Para quienes nacieron varias décadas después, estas fotografías ofrecen algo que ningún relato escrito puede proporcionar por sí solo. Quizás esa sea la mayor virtud de la fotografía documental. Quien aparece frente a la cámara muchas veces no sabe que está dejando memoria.
Las fotografías de Heinrich permiten imaginar a la Termas de mediados del siglo XX como una ciudad situada entre dos mundos.

Por un lado, la tradición. Por otro, una ciudad turística que crecía y comenzaba a recibir visitantes de distintos lugares del país. Ese encuentro fue moldeando buena parte de la identidad que Termas conservaría durante las décadas siguientes.

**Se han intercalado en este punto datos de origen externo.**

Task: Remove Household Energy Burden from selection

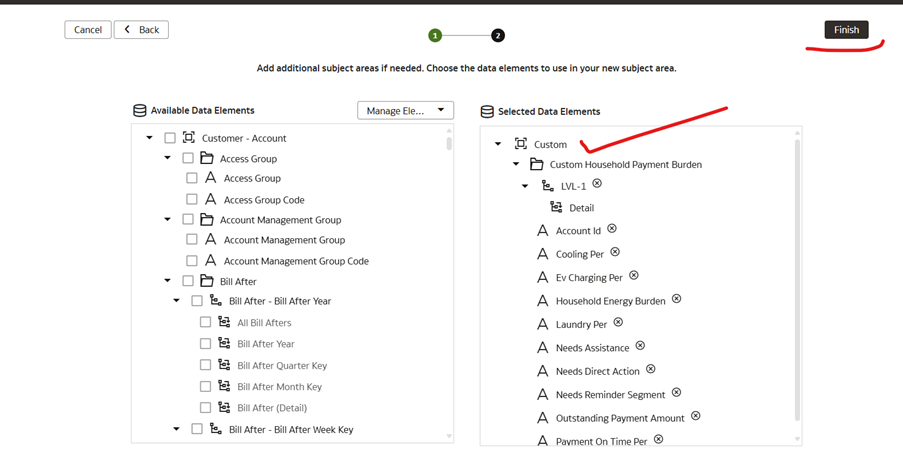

Hoy, cuando recorremos una Termas completamente transformada, las fotografías de Annemarie Heinrich adquieren una dimensión que quizás no tenían cuando fueron tomadas.
Ya no son solamente fotografías. Son testimonios visuales de una ciudad que cambió. Por eso, recuperar estas imágenes significa también recuperar una parte de la historia social de Termas de Río Hondo.
Quizás podamos imaginar a Annemarie Heinrich caminando por aquella Río Hondo con su cámara y descubriendo, como ocurre con todo buen fotógrafo, que una ciudad nunca es una sola. Son varias a la vez: la de las postales, la de los visitantes, la de los hoteles y también de quienes la habitan. Estamos entrando, por unos segundos, en aquella Termas.
Una Termas de calles diferentes, de otros rostros y otras costumbres.
Una ciudad que ya no existe exactamente como entonces, pero que todavía puede reconocerse en muchos de los rasgos que construyeron su identidad.
Fuentes principales: Archivo IIAC–UNTREF, Fondo Annemarie Heinrich; MUNTREF, colección fotográfica; Revista de Estudios Curatoriales; Biblioteca Nacional Mariano Moreno y documentación histórica sobre el Festival de Cine de Río Hondo de 1958.